_Your goal:_
Find every line in the records that holds the string "computer". Copy each one.

_Records supplied:_
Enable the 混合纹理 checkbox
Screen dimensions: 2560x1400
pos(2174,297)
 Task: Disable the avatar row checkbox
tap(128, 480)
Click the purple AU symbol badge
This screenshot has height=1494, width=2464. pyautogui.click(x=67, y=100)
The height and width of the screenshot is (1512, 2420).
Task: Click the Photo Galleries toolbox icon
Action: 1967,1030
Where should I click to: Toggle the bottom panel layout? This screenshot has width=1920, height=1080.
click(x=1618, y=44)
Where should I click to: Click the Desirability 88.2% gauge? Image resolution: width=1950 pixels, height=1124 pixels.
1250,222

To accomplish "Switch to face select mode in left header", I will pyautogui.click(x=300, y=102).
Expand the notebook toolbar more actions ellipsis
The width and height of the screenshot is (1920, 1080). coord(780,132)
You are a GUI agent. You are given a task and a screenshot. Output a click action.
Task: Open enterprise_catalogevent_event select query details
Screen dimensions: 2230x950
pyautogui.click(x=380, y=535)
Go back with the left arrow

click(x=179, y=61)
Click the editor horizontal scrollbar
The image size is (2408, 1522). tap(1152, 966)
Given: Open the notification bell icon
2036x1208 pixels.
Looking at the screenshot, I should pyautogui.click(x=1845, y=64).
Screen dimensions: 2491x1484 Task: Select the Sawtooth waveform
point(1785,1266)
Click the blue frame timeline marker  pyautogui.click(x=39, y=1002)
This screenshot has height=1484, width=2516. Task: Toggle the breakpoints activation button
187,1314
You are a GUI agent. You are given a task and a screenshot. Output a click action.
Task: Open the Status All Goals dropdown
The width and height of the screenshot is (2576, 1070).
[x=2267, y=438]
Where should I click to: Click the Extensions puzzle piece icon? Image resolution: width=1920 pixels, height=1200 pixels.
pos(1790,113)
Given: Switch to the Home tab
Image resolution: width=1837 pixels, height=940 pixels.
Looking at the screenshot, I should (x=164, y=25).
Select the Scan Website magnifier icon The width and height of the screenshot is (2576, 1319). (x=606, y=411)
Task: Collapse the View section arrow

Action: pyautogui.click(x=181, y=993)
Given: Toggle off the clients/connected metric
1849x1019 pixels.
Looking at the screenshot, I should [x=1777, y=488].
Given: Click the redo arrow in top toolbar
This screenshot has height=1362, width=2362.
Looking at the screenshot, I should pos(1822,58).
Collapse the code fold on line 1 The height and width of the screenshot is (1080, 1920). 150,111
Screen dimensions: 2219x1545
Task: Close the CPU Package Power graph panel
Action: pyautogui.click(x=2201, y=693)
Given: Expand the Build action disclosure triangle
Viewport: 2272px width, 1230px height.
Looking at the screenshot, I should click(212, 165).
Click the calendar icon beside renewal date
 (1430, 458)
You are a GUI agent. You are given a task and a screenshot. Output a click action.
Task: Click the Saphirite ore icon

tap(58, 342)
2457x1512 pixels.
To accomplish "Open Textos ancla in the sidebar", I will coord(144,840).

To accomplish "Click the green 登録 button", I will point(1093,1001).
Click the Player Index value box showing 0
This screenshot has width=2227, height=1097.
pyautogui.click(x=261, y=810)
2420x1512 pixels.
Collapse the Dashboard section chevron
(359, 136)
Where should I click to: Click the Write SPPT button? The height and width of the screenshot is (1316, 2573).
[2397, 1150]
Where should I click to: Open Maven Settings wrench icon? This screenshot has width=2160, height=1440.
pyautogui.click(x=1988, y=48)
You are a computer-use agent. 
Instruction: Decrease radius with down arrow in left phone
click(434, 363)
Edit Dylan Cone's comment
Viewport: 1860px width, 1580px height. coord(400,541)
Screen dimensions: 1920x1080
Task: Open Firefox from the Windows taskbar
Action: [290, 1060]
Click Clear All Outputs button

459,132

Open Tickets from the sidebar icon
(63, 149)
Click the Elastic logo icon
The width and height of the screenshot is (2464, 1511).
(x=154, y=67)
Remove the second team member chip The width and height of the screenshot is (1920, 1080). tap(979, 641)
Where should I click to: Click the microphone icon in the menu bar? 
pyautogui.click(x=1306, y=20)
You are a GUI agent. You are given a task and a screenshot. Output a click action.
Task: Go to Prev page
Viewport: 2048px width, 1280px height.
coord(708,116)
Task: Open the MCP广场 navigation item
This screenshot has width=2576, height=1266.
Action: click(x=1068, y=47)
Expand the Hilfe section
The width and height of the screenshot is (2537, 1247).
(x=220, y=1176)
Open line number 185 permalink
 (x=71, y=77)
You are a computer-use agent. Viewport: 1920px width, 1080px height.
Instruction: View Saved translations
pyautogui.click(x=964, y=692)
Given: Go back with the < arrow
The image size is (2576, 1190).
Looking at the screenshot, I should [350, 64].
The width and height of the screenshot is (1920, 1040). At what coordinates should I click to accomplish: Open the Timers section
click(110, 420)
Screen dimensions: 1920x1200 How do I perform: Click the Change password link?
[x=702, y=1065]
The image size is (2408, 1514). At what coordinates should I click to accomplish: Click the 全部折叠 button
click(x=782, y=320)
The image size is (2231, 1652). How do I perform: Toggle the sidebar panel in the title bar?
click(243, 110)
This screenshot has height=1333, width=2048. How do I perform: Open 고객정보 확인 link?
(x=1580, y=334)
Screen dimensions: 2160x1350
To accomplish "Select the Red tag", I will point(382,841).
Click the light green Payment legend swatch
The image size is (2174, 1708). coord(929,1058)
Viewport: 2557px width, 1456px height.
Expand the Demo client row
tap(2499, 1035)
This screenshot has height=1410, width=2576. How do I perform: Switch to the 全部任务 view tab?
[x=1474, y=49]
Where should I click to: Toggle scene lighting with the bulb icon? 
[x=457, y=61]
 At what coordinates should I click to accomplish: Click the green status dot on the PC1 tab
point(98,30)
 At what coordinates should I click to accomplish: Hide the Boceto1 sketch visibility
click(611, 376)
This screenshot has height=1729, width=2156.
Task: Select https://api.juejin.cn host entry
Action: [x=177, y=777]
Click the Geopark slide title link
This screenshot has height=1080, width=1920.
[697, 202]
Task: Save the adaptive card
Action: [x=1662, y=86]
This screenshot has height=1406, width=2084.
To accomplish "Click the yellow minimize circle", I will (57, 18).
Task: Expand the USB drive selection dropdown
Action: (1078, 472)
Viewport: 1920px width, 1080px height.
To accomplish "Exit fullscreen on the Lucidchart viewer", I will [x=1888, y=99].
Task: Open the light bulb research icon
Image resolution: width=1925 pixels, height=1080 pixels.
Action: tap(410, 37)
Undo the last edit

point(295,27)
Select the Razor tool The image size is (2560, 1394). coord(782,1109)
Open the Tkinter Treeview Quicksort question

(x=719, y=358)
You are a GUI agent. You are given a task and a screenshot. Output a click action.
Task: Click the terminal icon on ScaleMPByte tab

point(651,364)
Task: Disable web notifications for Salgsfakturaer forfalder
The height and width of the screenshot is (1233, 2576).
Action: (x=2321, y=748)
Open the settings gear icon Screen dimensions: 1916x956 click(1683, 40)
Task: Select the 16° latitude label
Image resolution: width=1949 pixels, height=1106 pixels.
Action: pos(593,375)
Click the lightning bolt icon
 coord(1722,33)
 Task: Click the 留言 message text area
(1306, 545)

_Task result:_
You are a computer-use agent. 
You are a computer-use agent. Viewport: 1920px width, 1080px height.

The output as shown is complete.